American cinema has lost one of its most versatile and often underestimated talents with the death of Jack Lemmon, of cancer in Southern California late on Wednesday night. At 76, he was one of the last survivors of arguably the greatest generation of Hollywood actors.
A true natural actor who never let the process show in his performances, he will be remembered by generations of film-lovers, and he leaves behind a body of work that is sure to endure far into the future.
Born into a wealthy Boston family on February 8th, 1925, Lemmon was educated at Harvard and served in the navy during the second World War before turning to acting. He worked in radio, television and theatre before making an impressive film debut opposite Judy Holliday in the quirky comedy, It Should Happen to You.
A year later, on just his fourth film, he received the best supporting actor Oscar for his engaging portrayal of the wise cracking Ensign Pulver in the wartime comedy, Mister Roberts, directed by Mervyn Le Roy and John Ford.
The brilliant Austrian-born director, Billy Wilder, tapped into Lemmon's full potential as a comedy actor when he cast him and Tony Curtis as unemployed musicians on the run from gangsters and donning drag to join an all-woman band in the timeless 1959 Some Like It Hot, one of the most enduring of all screen classics.
Over the next three decades Lemmon demonstrated a deceptive ease with the many comedy roles which came his way. He was generally cast as a hapless ordinary guy thrown out of his depth by circumstances outside his control, perhaps most memorably in Wilder's underrated Avanti! (1972).
Lemmon found a perfect comic foil in Walter Matthau, their collaborations beginning in 1966 with The Fortune Cookie (also known as Meet Whiplash Willie) and notably continuing with The Odd Couple (1969) and The Front Page (1974). Lemmon proved himself at least as adept at serious drama, in such outstanding portrayals as the alcoholic public relations man in Days of Wine and Roses (1965), and as the financially troubled garment manufacturer on the verge of a nervous breakdown in Save the Tiger (1972), for which he won the best actor Oscar.
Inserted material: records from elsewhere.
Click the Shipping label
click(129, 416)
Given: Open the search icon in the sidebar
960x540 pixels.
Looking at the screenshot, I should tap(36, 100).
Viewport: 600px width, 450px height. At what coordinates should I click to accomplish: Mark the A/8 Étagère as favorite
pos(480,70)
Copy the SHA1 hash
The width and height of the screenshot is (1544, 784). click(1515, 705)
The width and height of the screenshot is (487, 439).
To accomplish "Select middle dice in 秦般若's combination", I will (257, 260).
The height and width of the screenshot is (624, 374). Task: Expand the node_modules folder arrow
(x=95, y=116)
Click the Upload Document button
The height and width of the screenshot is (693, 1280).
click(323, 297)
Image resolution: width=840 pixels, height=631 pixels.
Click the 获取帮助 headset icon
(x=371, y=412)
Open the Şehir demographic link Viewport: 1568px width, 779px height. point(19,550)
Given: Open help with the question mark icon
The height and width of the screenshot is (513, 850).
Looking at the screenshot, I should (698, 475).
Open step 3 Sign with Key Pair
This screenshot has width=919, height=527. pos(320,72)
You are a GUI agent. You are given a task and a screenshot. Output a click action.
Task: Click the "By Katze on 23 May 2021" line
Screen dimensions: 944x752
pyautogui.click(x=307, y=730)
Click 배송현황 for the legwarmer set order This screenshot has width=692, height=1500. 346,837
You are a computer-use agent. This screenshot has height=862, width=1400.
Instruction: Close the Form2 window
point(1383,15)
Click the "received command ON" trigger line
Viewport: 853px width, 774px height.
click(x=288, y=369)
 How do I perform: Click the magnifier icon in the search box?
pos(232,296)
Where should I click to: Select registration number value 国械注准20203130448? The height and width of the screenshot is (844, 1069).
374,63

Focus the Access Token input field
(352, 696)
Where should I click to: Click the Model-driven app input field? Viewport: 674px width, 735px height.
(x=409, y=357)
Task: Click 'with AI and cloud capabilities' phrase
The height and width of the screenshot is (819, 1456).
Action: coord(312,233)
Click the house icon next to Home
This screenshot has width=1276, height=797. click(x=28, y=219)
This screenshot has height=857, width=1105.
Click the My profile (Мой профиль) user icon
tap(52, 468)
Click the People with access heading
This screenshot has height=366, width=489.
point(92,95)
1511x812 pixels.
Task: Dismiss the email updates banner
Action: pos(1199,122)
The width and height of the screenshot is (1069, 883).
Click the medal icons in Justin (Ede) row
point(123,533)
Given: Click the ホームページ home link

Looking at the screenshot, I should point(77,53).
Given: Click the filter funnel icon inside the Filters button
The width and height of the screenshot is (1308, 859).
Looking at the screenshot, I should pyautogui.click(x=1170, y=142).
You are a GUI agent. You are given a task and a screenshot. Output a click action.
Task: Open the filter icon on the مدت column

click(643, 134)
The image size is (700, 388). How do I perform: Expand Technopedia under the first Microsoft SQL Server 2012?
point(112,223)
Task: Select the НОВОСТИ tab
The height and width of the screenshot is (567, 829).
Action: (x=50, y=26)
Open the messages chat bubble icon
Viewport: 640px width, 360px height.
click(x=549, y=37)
Playing the chief engineer of a damaged nuclear power plant, he brought both authority and edginess to The China Syndrome (1979). Three years later, in an even more overtly political thriller, Costa-Gavras's Missing, Lemmon gave what is perhaps the crowning performance of his career, vividly capturing the fears and traumas of another of his average guys, a perplexed, conservative American who goes in search of his son who was "disappeared" by the junta in Chile. It earned him another Oscar nomination - he received eight in all - and the best actor award at the Cannes Film Festival.
Lemmon's last great film performance came in 1992, when he shone among the dynamic ensemble cast of Glengarry Glen Ross, playing a desperate, insecure real estate salesman whom he caught in all the character's inner turmoil.
On meeting Jack Lemmon for an interview in 1989, it quickly became clear that the endearing quality he brought to so many of his characterisations was rooted in a projection of his own personality.
He was modest and self-deprecating about his many fine achievements as an actor, and the keen intelligence and intuition he brought to bear on them, but also clearly contented with his life and work. As he deserved to have been.